When most aspiring guitarists pick up the instrument, they usually quickly figure out how to bash out some simple riff like “Brain Stew” or “Smoke on the Water,” maybe learn a handful of open chords, and generally make a whole lot of horrible noise before finding their way to anything interesting. André 3000, by his own account of learning the guitar, also picked up a few of these building blocks, but then quickly proceeded to write one of the greatest pop songs released this century.

As the subject of a fascinating and entertaining new GQ Style interview, André discussed what he sees as his dilettantish approach to playing music, learning new instruments and techniques only to the point that they serve him in his songs. At one point, he and the reporter talked about the guitar:

André 3000: I never totally dedicated myself to anything. I’ve always been a jack-of-no-trades, but just making it happen: You know, play guitar just enough to play on The Love Below. Play piano just enough to do “Ms. Jackson.” My first chords were “Hey Ya!”

GQ: Wait, your first chords on the guitar became “Hey Ya!”?

Yeah.

“Hey Ya” is made up of just four chords–all of them the sort of thing a novice could figure out how to play more or less immediately–so his story checks out, for the most part. However, there’s reason to believe that 3 Stacks–who says earlier in the interview that he doesn’t think of himself as a great rapper, to the bafflement of fans everywhere–is being a little theatrical with his modesty in portraying himself as a naif here.

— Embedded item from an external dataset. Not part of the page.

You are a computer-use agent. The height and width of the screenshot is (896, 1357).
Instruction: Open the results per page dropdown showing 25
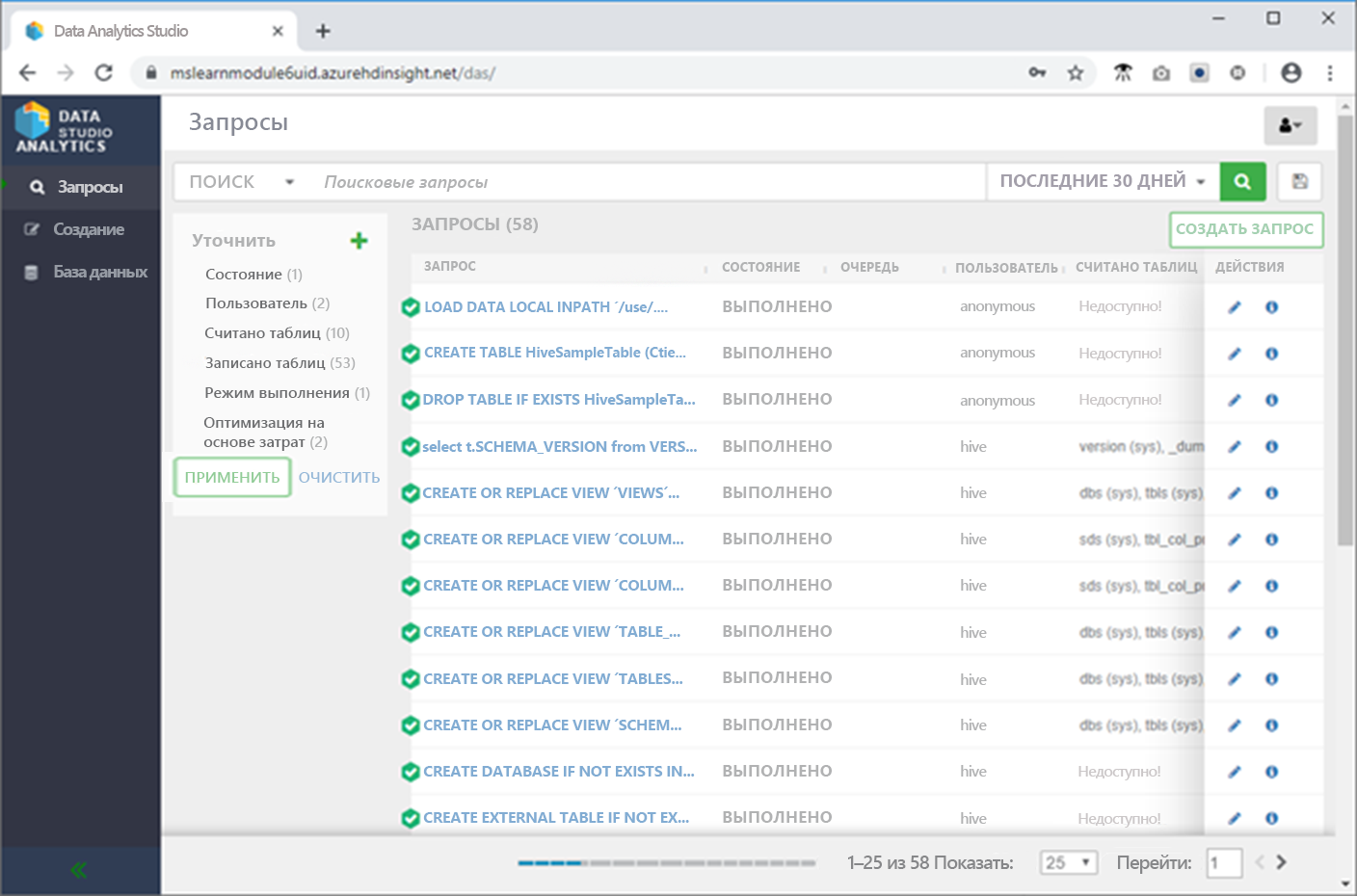(x=1068, y=862)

Outkast, of course, was an extremely musically sophisticated group, and they produced many of their tracks themselves, including classics like “SpottieOttieDopaLiscious,” “Rosa Parks,” and “B.O.B.” (The latter is credited to Earthtone III, a trio of André, Big Boi, and the producer Mr. DJ.) You don’t make songs like that without knowing what you’re doing. Maybe it’s true that André had never touched a guitar until shortly before “Hey Ya,” but he definitely was not a novice musician.